At the start of the new decade, there is a noticeable observation in how business models are evolving to satisfy the latest generation of working adults, notably labelled as Generation-Y or Millennials. In this aspect, companies are maximizing the way users interact on their mobile devices, which enjoys a high penetration rate of 154%[i] in Singapore. This means that in a single population, there is a huge majority of people with more than 2 SIM cards, hence exceeding 100%. In this regard, it is evident that companies are tapping on this phenomenon to belt out insurance coverage, a product that is often at the back of mind. This is changing with new partnerships between insurers and other service providers, building re-branding exercise and most importantly, seamless insurance offerings.
Observations in Singapore
To provide a better understanding from an insurer, Singapore Life, rebranded as SingLife, partners with Visa, to introduce a debit card from an insurance savings plan. This would allow flexible payment and drawdown from the customers, which in turns allow SingLife to provide life insurance coverage up to 5 percent of account value.

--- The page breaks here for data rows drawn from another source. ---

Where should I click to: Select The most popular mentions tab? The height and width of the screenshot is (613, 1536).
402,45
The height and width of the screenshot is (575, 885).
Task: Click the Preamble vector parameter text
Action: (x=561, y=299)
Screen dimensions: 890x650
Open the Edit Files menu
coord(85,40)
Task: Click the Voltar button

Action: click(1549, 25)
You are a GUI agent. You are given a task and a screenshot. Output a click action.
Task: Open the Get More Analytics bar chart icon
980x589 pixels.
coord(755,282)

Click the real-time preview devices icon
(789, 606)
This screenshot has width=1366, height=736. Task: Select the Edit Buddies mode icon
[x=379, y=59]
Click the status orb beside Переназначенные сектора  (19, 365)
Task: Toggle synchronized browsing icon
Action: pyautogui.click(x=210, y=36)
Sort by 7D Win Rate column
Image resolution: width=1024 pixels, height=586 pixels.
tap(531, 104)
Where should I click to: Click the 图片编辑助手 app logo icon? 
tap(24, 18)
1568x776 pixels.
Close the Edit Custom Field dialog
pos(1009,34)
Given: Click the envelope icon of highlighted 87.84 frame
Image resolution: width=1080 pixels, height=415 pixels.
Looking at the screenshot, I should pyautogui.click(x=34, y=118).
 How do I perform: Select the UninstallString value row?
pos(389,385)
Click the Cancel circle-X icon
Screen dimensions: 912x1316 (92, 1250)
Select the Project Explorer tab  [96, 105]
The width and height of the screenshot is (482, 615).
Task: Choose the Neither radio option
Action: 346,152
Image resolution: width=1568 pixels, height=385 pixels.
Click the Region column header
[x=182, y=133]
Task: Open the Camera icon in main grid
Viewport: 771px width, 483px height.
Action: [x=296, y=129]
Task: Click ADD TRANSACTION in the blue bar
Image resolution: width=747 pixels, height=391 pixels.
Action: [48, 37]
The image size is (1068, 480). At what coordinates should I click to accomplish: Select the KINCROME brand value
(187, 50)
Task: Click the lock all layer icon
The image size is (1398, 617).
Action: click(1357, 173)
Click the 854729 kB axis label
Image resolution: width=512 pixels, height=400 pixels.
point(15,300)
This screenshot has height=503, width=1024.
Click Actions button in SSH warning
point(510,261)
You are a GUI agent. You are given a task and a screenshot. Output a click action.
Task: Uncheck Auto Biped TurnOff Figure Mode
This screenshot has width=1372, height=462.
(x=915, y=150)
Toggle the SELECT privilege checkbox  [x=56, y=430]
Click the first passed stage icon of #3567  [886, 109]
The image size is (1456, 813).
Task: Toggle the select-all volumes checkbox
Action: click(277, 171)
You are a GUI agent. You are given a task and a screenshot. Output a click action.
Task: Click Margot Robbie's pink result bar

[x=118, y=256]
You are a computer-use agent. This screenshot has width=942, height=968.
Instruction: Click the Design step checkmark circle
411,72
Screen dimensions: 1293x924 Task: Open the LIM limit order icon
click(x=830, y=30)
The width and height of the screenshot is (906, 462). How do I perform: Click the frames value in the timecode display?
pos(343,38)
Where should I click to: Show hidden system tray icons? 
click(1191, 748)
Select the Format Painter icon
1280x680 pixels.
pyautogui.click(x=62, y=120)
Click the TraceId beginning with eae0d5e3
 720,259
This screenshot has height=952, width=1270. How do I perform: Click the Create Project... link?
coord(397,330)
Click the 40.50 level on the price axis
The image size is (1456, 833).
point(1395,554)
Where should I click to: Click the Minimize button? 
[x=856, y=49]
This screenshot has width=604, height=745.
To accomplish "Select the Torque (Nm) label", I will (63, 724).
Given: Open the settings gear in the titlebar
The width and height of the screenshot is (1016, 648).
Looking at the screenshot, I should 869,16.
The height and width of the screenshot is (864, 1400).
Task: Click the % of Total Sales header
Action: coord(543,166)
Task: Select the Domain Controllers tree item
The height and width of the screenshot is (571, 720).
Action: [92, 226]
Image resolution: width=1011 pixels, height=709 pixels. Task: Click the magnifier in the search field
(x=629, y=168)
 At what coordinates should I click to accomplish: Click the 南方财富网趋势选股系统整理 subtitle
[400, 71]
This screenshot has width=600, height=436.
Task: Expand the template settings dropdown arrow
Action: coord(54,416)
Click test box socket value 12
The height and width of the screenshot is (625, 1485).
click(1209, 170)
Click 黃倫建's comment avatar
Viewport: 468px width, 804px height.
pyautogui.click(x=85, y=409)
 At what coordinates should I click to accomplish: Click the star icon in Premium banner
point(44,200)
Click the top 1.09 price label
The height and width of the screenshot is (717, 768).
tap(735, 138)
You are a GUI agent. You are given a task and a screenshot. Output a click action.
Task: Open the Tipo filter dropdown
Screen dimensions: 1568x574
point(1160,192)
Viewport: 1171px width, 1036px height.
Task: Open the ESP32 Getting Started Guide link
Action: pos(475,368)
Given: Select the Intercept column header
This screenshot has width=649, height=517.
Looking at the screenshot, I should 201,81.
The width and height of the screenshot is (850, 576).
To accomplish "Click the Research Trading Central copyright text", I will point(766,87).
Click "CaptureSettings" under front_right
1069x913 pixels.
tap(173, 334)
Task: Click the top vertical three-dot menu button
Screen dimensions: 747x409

On the technology provider side, Grab’s insurance arm, GrabInsure, offers in-app purchase of in-demand travel insurance, in a partnership with Chubb. Titled ‘Travel Cover’, it is a new tile on the application interface and provides easy access for purchase of travel insurance. The aim is to provide accessible and affordable insurance, providing customer-centric solutions that addresses customers’ needs.
By looking into Singapore banks (DBS Bank, OCBC Bank and UOB Bank), digital retail banking strategies revolves around creating an omni-channel for customers on mobile devices. This allows customers to enjoy a seamless experience with banking; from account openings, payments to purchasing lifestyle options. Investment strategies are also shared through the mobile application. These experiences promote a customer-centric mindset, with opportunities for partnership in offerings, such as being able to purchase travel insurance through the digital banking application.
Customers at the heart of design
The above examples highlight the changing business requirements of today’s retail market and in order to stay relevant, businesses have evolved beyond their initial business goals. It is also observed that these companies in Singapore are offering a ‘360’ approach in meeting customers’ needs and covering the end-to-end customer journey. This is a strategy to maximize revenue at all possible angles, and it is a response to the changing nature of consumers. With the advent of products’ offerings, brand loyalty is not a priority, values are created only when it is able to solve customers’ problems. By offering convenience in an application, companies can offer value across a broad spectrum of customers’ needs. In return, companies can capture data points about their users, creating a more personalized service with analytical technologies.
Such models also set out to simplify processes and make applications customer-friendly. By combining the knowledge of experts in payments and insurance, companies such as these form a good symbiotic relationship in the market, creating a win-win for all parties in the ecosystem, in hopes of delivering service end to end.
However, there is a need to understand the core of the business. This means knowing the core spine of service as this will set the control for other offerings to branch in or out from. In this context, SingLife understood its key proposition as an insurer and Grab remain a core service provider for in-demand service (starting off as a ride-hailing application). By not straying from the main spine, there is a unified sense of engagement and recognition, but also enabling specialist-driven markets to flourish in partnerships.
From an observational perspective of news, the start of the new decade is set to be a time of changing business models and it will be interesting to see what follows as we progress.